• _THE PROBLEM_
Tell how many lines of the entries below include the string "agent". Respond with the number alone.

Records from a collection

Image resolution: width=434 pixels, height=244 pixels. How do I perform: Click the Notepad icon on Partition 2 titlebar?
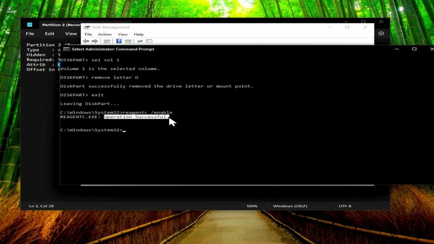29,24
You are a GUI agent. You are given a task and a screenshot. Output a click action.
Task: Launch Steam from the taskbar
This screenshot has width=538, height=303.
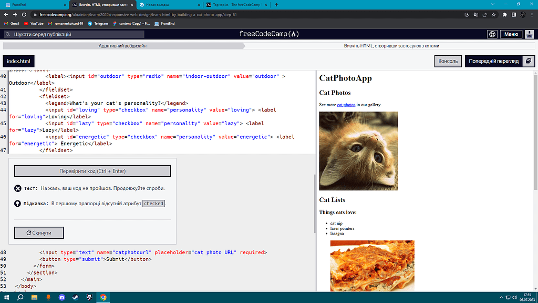coord(75,297)
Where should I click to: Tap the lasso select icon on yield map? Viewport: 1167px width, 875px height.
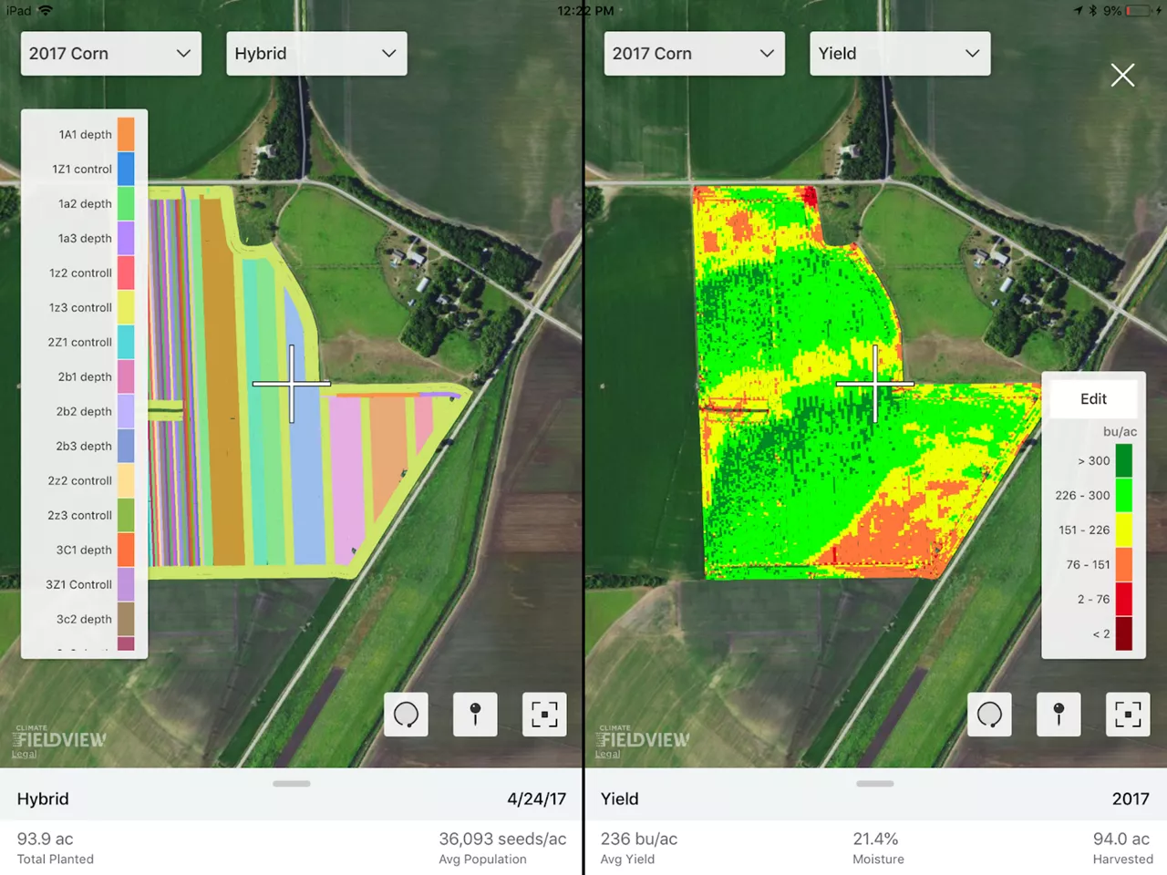989,715
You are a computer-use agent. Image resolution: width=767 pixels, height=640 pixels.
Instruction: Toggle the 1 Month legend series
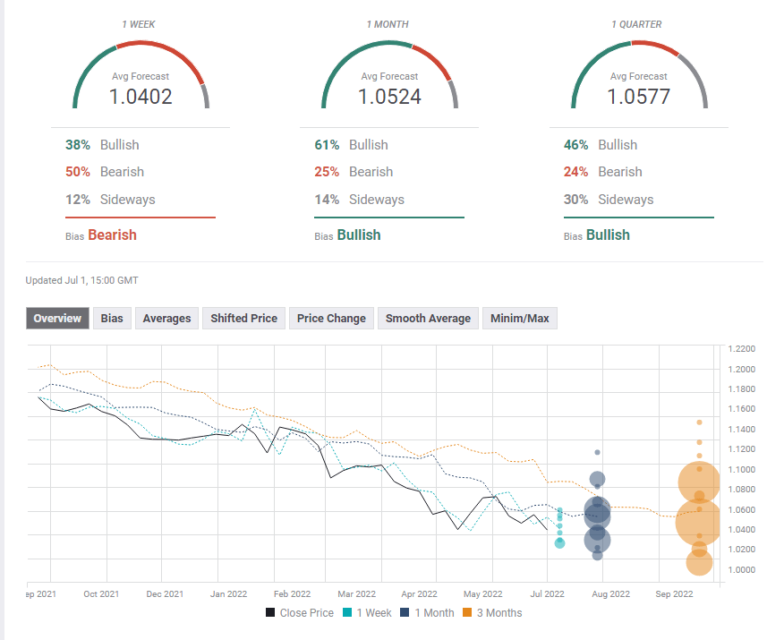pos(430,613)
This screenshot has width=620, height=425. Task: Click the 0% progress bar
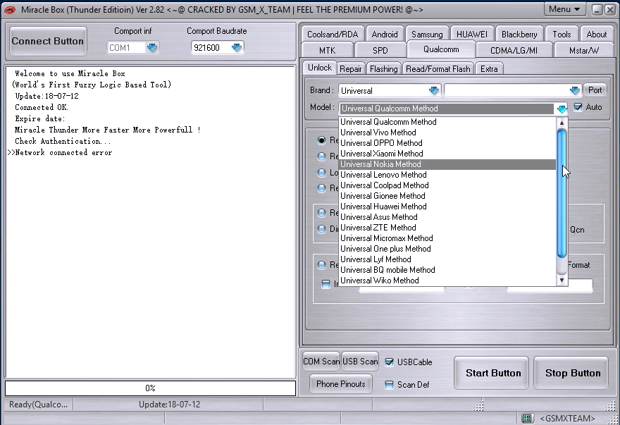pyautogui.click(x=150, y=388)
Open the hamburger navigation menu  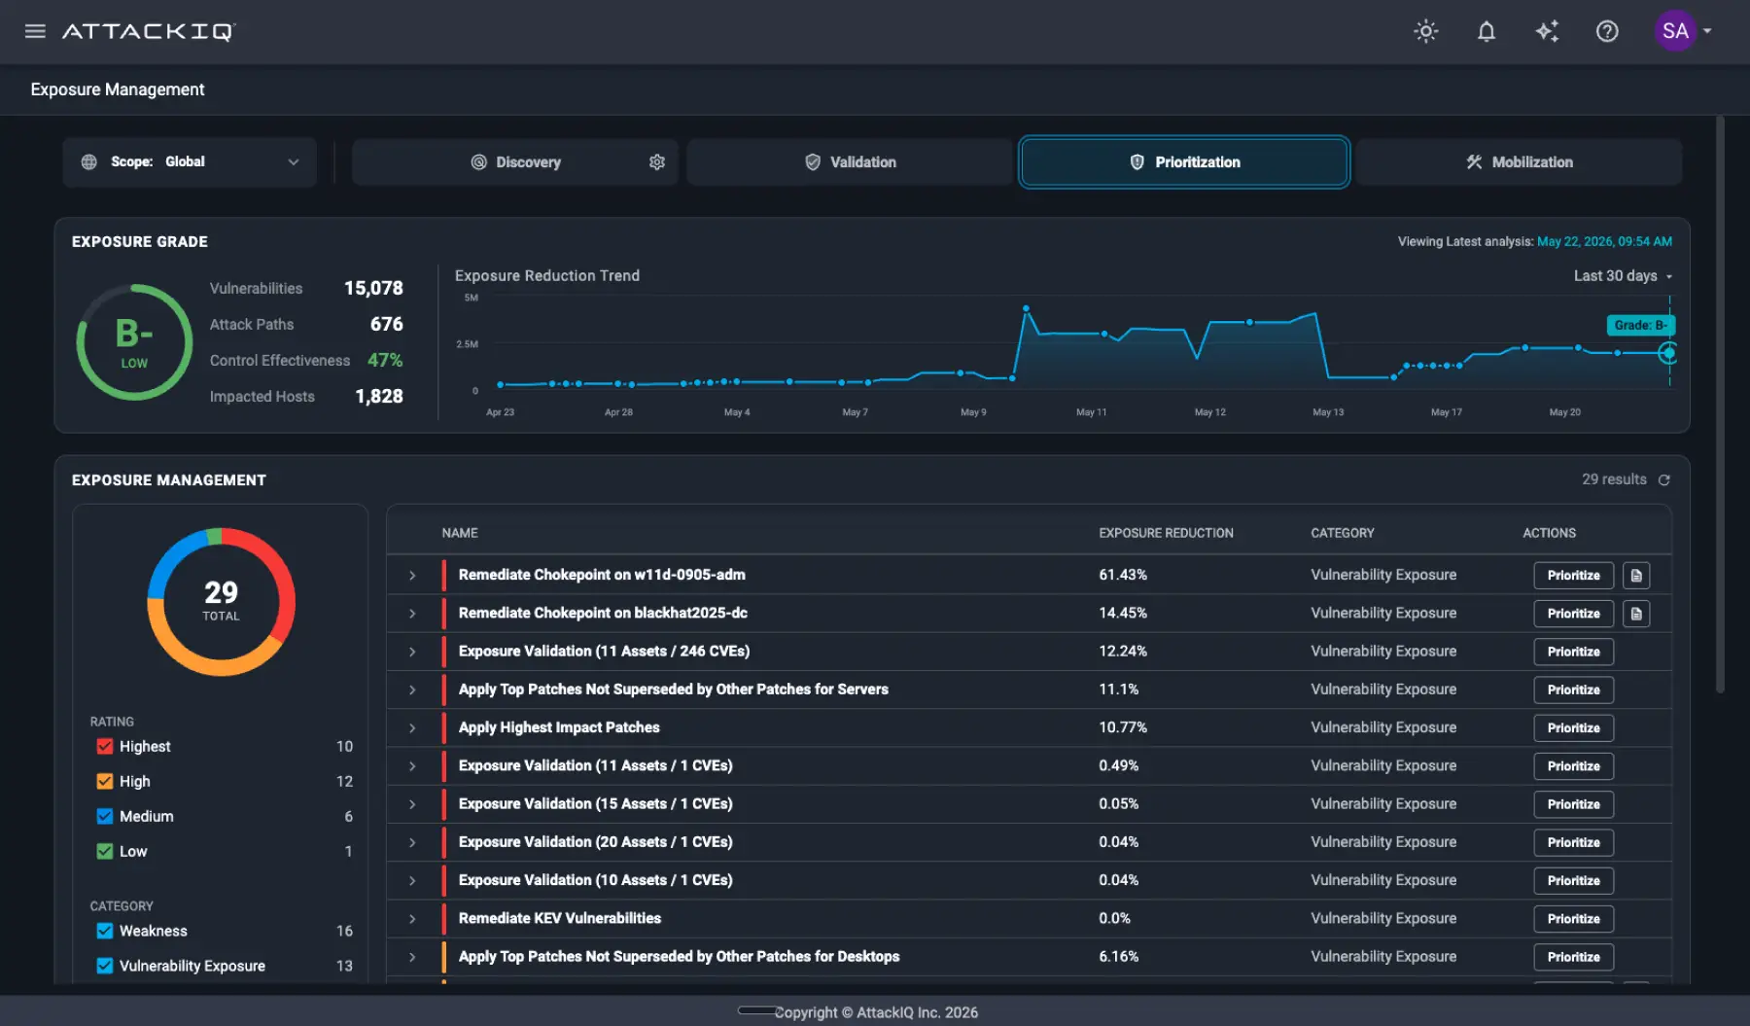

• _SOLUTION TO THIS TASK_
2